# Italy Trip October 2009 - Kit List



## jhman (28 Aug 2009)

This is probably not the right spot to ask but I'll try anyway.

I am tentatively slated for the Veterans Affairs trip to Italy in October this year.

Does anyone have a kit list for this or something similar? ie Vimy

Silly me I spent my Logistik allotment on socks and tshirts and will now have to cash purchase the duplicate DEU pieces.
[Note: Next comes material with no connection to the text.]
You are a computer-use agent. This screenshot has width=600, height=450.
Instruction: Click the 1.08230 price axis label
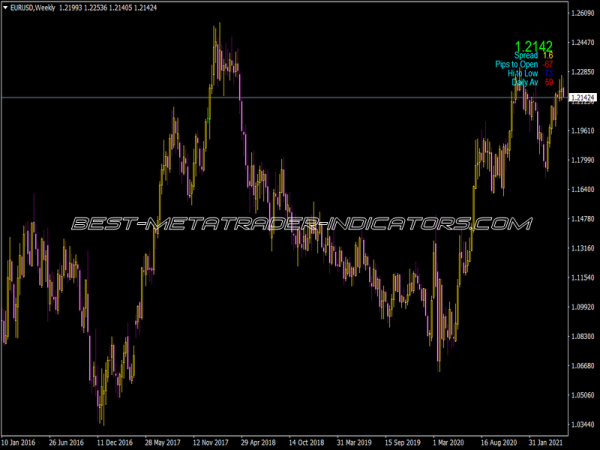(582, 336)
I am looking for a kit list with the stuff I'll actually need (not the perfect world 10 of everything list).

I am a 11yr reservist and currently have only what I've needed - 1 complete set (boots, tunic, trousers, ls shirt & tie) plus 1 ss shirt for summer dress.

My OR and TRG Sgt can't get a definitive answer (or even something close)


----------



## armyvern (28 Aug 2009)

jhman said:
			
		

> This is probably not the right spot to ask but I'll try anyway.
> 
> I am tentatively slated for the Veterans Affairs trip to Italy in October this year.
> 
> ...




Oh my. It's too late now, but for next time you need socks and t-thirts ...
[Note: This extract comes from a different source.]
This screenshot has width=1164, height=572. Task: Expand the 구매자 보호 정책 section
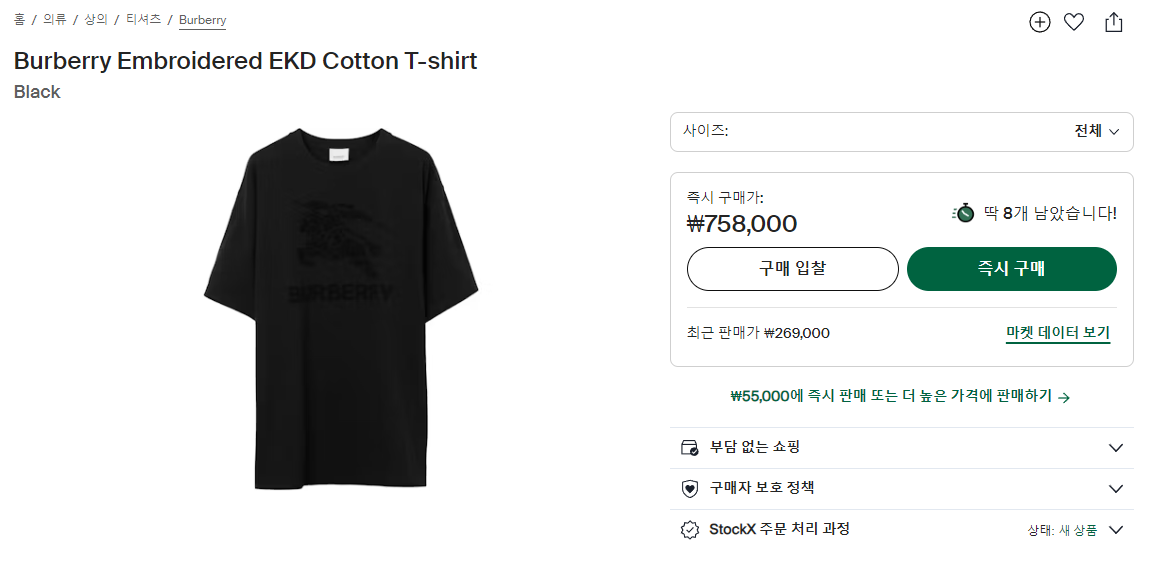(1116, 489)
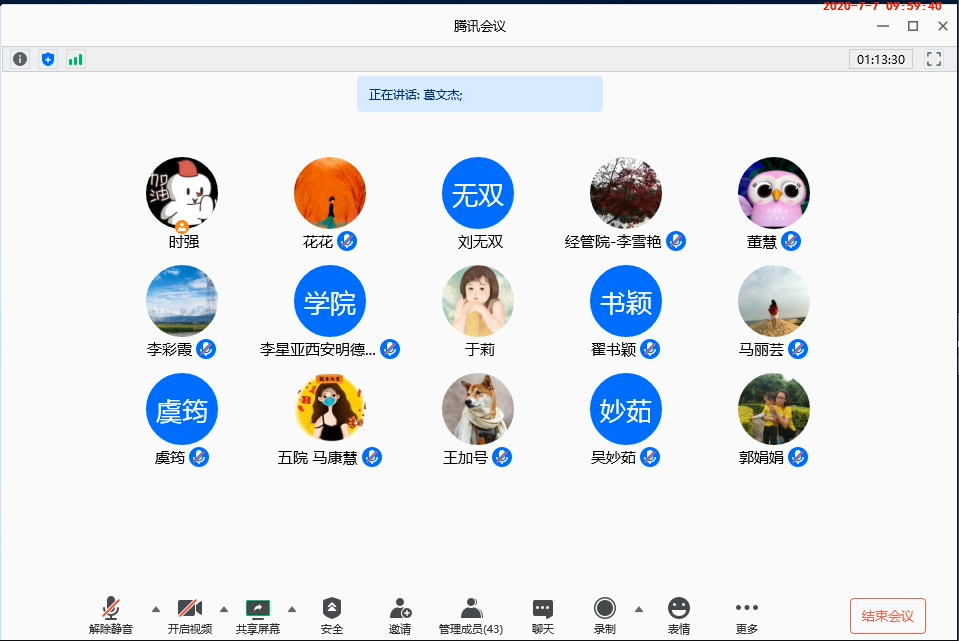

You are entitled to a new 'free' issue of 5 pairs each type of socks and 5 t-shirts each year from your supporting clothing stores.


----------



## jhman (15 Sep 2009)

No rush now. I got an answer but not the one I was looking for.

Trip has been scaled back for the time being. No Jr Ranks.


----------



## Kat Stevens (15 Sep 2009)

jhman said:
			
		

> No rush now. I got an answer but not the one I was looking for.
> 
> Trip has been scaled back for the time being. No Jr Ranks.



Shocking...


----------